EXERCISE TASKS:
- 1) Write out the passage of the housing excerpt below from "Prof Wulf Daseking, who" to "UK) to shame.".
- 2) In the housing excerpt below, how much more does building to Passivhaus standard cost?
- 3) List every place named in the housing excerpt below.

EXCERPTED TEXT:
Co-housing should be provided at a  scale where members might not need to be too concerned about the identity of other residents.   Developments of primarily 2 bedroom dwellings (terraced with southern aspect and possibly a shared combined heat and power energy system) would be suitable for those wanting a neighbourly environment or a more formal co-housing arrangement. A common house could be built later or provided under the guise of 3 or 4 rented dwellings owned by the local residents or a housing association with conversion to shared space carried out at a later date.  Retrofit co-housing is being attempted in traditionally built housing areas and should be anticipated in all new residential developments.  This should be supported by development plan policies and formal objections should be raised to any  other form of housing on the basis that it does not benefit from the NPPF 'presumption'.


Sunday, September 15, 2013

It's not rocket science

Prof Wulf Daseking, who has directed the development of Academy award-winning Freiburg, in South West Germany presented a paper to a conference in Oxford (The way we live) on 10 September.  He made three simple points about development in Freiburg that should put us (in the UK) to shame.
1. Building to Passivhaus standard  costs about 12% more but the payback in the cost of energy saved is about 7 years - after which the benefit continues of efficient, warm and comfortable homes.

DATASET CONTENT:
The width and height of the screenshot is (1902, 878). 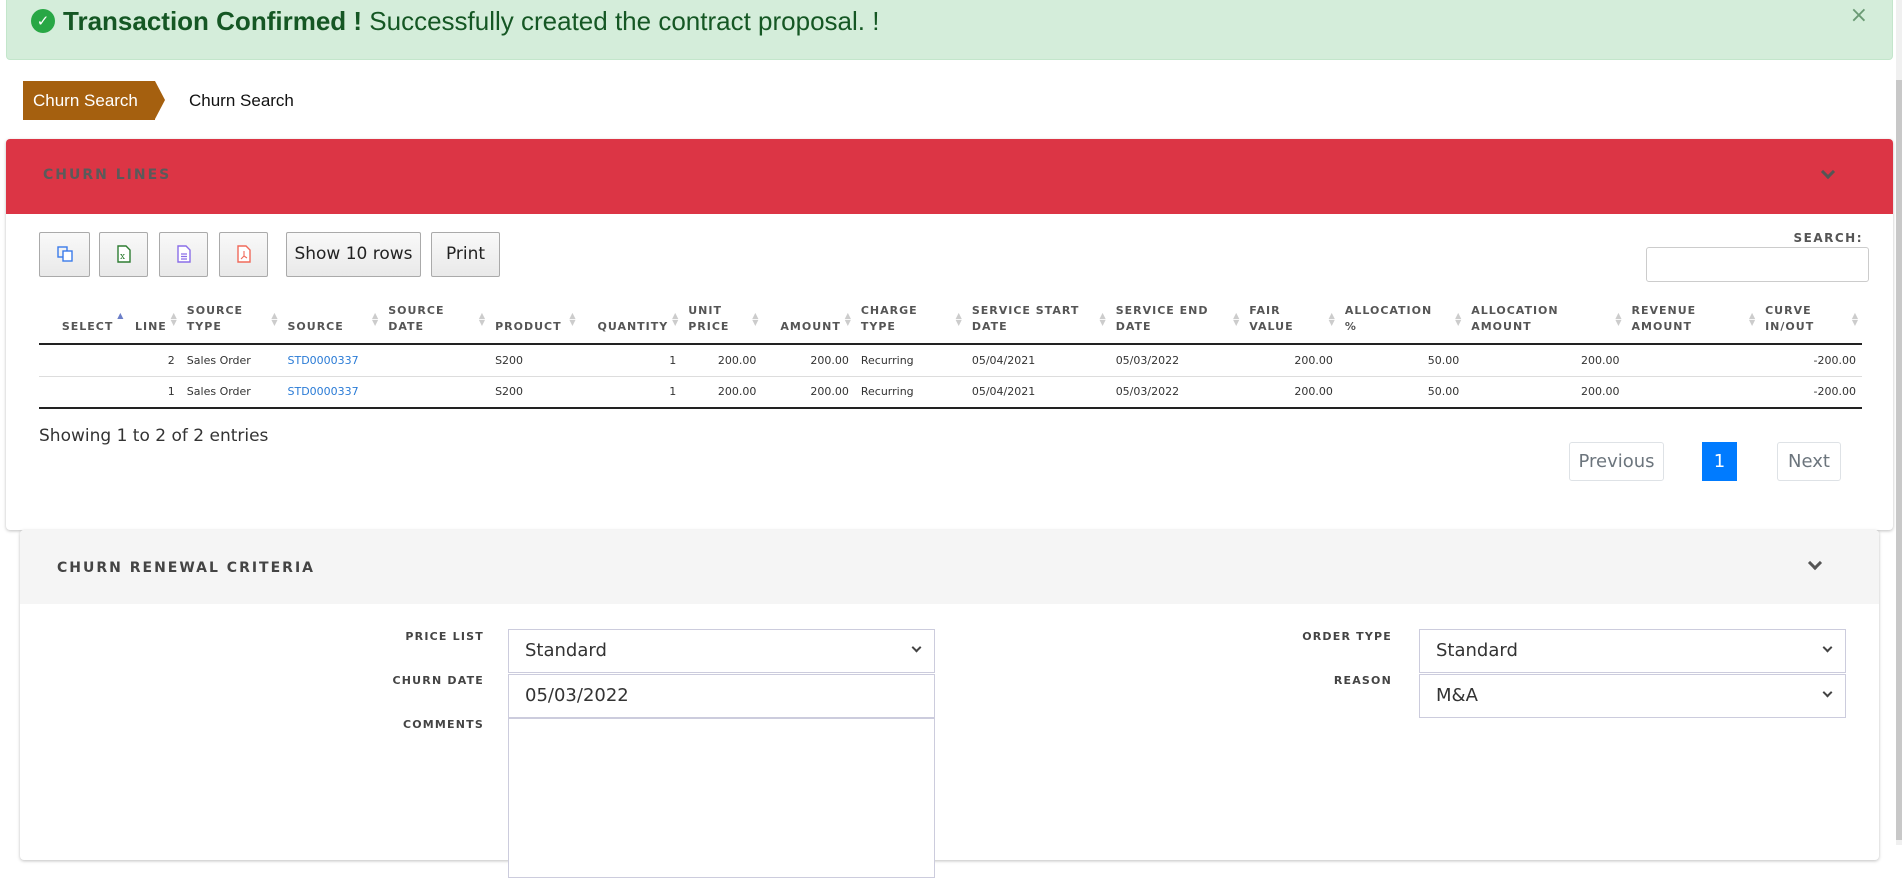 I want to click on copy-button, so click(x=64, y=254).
* * *
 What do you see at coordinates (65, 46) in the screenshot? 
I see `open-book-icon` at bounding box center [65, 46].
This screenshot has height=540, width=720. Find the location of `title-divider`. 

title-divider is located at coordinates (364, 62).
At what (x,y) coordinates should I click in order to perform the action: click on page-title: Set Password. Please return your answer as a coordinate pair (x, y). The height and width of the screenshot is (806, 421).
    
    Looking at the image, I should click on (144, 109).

SOLUTIONS IN ORDER:
- 1)
Prof Wulf Daseking, who has directed the development of Academy award-winning Freiburg, in South West Germany presented a paper to a conference in Oxford (The way we live) on 10 September.  He made three simple points about development in Freiburg that should put us (in the UK) to shame.

- 2) About 12% more.

- 3) Freiburg, South West Germany, Oxford, the UK